Add operations to minimize `loss` by updating `var_list`.

This method simply combines calls `compute_gradients()` and `apply_gradients()`. If you want to process the gradient before applying them call `compute_gradients()` and `apply_gradients()` explicitly instead of using this function.

+ Args:
  + loss: A `Tensor` containing the value to minimize.
  + global_step: Optional `Variable` to increment by one after the variables have been updated.
  + var_list: Optional list or tuple of `Variable` objects to update to minimize `loss`.  Defaults to the list of variables collected in the graph under the key `GraphKeys.TRAINABLE_VARIABLES`.
  

+ Returns:
  + An Operation that updates the variables in `var_list`.  If `global_step` was not `None`, that operation also increments `global_step`.


------

+ **`Usage - minimize`**

```python
# Create an optimizer with the desired parameters.
opt = GradientDescentOptimizer(learning_rate=0.1)
# Add Ops to the graph to minimize a cost by updating a list of variables.
# "cost" is a Tensor, and the list of variables contains tf.Variable
# objects.
opt_op = opt.minimize(cost, var_list=<list of variables>)
```

+ **`Usage - 梯度修剪`**
    + `梯度修剪`主要避免训练造成的 `梯度爆炸` & `梯度消失` 问题
```python
tf.train.Optimizer().apply_gradients()
tf.train.Optimizer().compute_gradients()
```

```python
------------------------------
opt = tf.train.GradientDescentOptimizer(learning_rate=0.1)
train_op = opt.minimize(loss)
```
+ 在调用`sess.run(train_op)`时，会对`trainable_variable`进行更新
+ Calling `minimize()` takes care of both computing the gradients and applying them to the variables.
+ If you want to process the gradients before applying them you can instead use the optimizer in three steps:
    1.  Compute the gradients with `compute_gradients()`.
    2.  Process the gradients as you wish.
    3.  Apply the processed gradients with `apply_gradients()`.

+ Example:

```python
# Create an optimizer.
opt = GradientDescentOptimizer(learning_rate=0.1)
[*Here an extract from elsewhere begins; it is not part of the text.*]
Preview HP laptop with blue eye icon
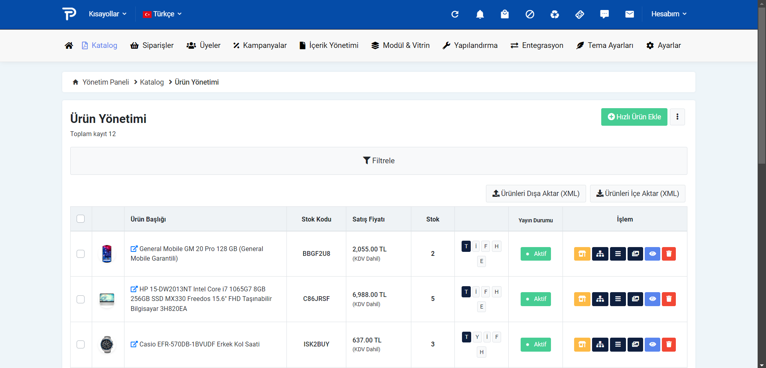Screen dimensions: 766x368 (x=652, y=299)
# Compute the gradients for a list of variables.
grads_and_vars = opt.compute_gradients(loss, <list of variables>)

# grads_and_vars is a list of tuples (gradient, variable).  Do whatever you
# need to the 'gradient' part, for example cap them, etc.
capped_grads_and_vars = [(MyCapper(gv[0]), gv[1]) for gv in grads_and_vars]
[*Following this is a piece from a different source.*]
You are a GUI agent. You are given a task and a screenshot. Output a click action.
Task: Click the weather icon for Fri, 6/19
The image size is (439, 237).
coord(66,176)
# Ask the optimizer to apply the capped gradients.
opt.apply_gradients(capped_grads_and_vars)
```

+ **`tf.train.AdamOptimizer`**
+ **`tf.train.ExponentialMovingAverage`**
+ **`tf.train.GradientDescentOptimizer`**
+ **`tf.train.MomentumOptimizer`**
+ **`tf.train.Optimizer`**
+ **`tf.train.RMSPropOptimizer`**
+ **`tf.train.XXX`**

**`tf.train.AdamOptimizer`** : 相比较于 SGD 算法而言
+ 不容易陷入局部最优点
+ 速度更快

+ loss = (x-3)^2, 求loss最小时候， x的值

In [12]:
# x = tf.placeholder(tf.float32)
x = tf.Variable(tf.truncated_normal([1]), name="x")
goal = tf.pow(x-3, 2, name="goal")

In [13]:
with tf.Session() as sess:
    tf.global_variables_initializer().run()
    print(x.eval())
    print(goal.eval())

[0.465416]
[6.424116]


In [21]:
optimizer = tf.train.GradientDescentOptimizer(learning_rate=0.18)
train_step = optimizer.minimize(goal)

In [22]:
def train():
    with tf.Session() as sess:
        x.initializer.run()
        for i in range(10):
            print("x: ", x.eval())
            train_step.run()
            print("goal: ",goal.eval())
train()

x:  [0.06676739]
goal:  [3.5241385]
x:  [1.1227311]
goal:  [1.4434869]
x:  [1.798548]
goal:  [0.5912522]
x:  [2.2310708]
goal:  [0.24217696]
x:  [2.5078852]
goal:  [0.0991956]
x:  [2.6850467]
goal:  [0.04063048]
x:  [2.79843]
goal:  [0.01664222]
x:  [2.8709953]
goal:  [0.00681664]
x:  [2.917437]
goal:  [0.00279209]
x:  [2.9471598]
goal:  [0.00114364]


**`Regularization`**

In [None]:
tf.contrib.layers.l1_regularizer
tf.contrib.layers.l2_regularizer
tf.contrib.layers.l1_l2_regularizer
tf.contrib.layers.sum_regularizer
tf.contrib.layers.apply_regularization

In [None]:
tf.contrib.layers.sum_regularizer(regularizer_list, scope=None)
返回一个可以执行多种(个)正则化的函数.意思是,创建一个正则化方法,这个方法是多个正则化方法的混合体.

In [None]:
tf.contrib.layers.apply_regularization(regularizer, weights_list=None)
regularizer:就是我们上一步创建的正则化方法
weights_list: 想要执行正则化方法的参数列表,如果为None的话,就取GraphKeys.WEIGHTS中的weights

函数返回一个标量Tensor,同时,这个标量Tensor也会保存到GraphKeys.REGULARIZATION_LOSSES中.这个Tensor保存了计算正则项损失的方法.